Top of Given entries

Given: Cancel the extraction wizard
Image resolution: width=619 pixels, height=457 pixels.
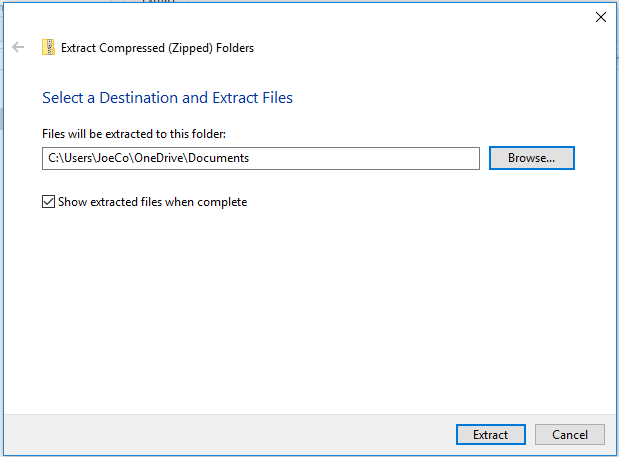Looking at the screenshot, I should (x=569, y=435).
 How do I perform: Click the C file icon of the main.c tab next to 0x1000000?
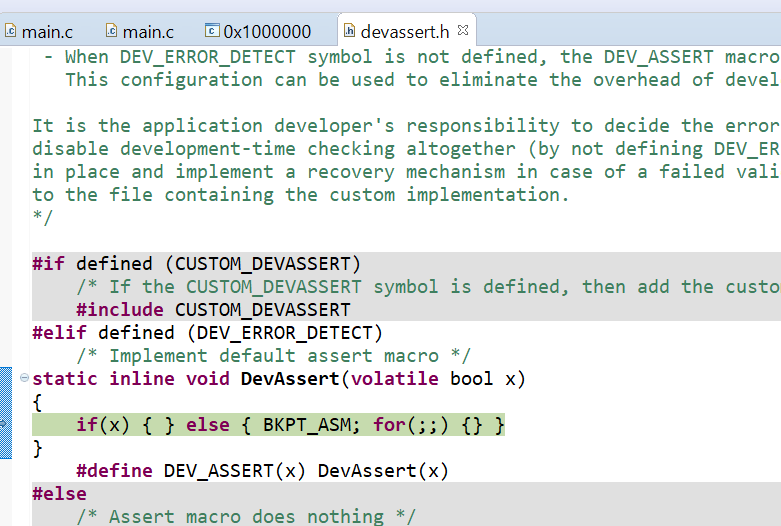pos(111,31)
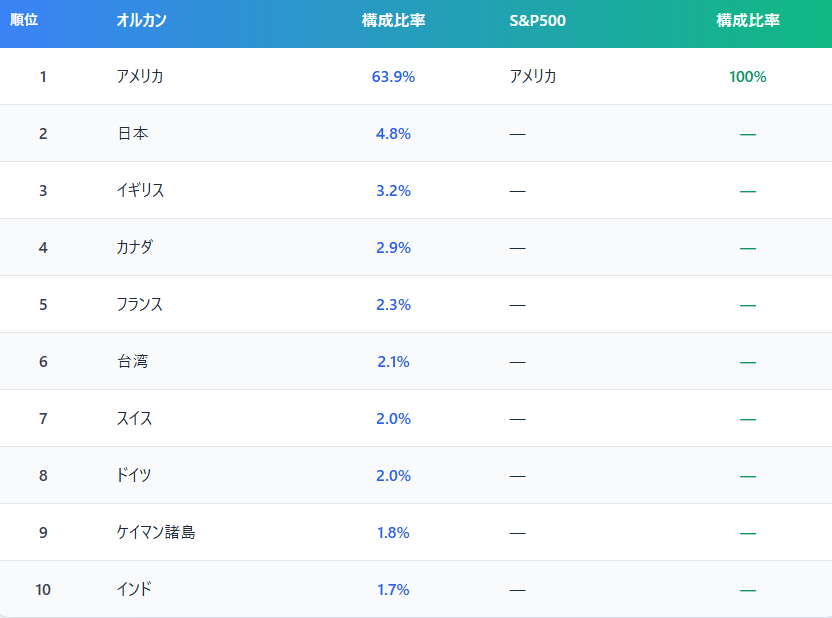Click rank number 10 cell
Viewport: 832px width, 618px height.
pyautogui.click(x=43, y=589)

Bottom of Given entries

#### [What you have to do]
Find the line containing "Image resolution: width=619", then extract it and every line after it to the end of the data above, exactly and nothing else, without pictures.

#### [Result of this exercise]
Image resolution: width=619 pixels, height=457 pixels.
Looking at the screenshot, I should (x=569, y=435).
 How do I perform: Click the C file icon of the main.c tab next to 0x1000000?
pos(111,31)
Click rank number 10 cell
Viewport: 832px width, 618px height.
pyautogui.click(x=43, y=589)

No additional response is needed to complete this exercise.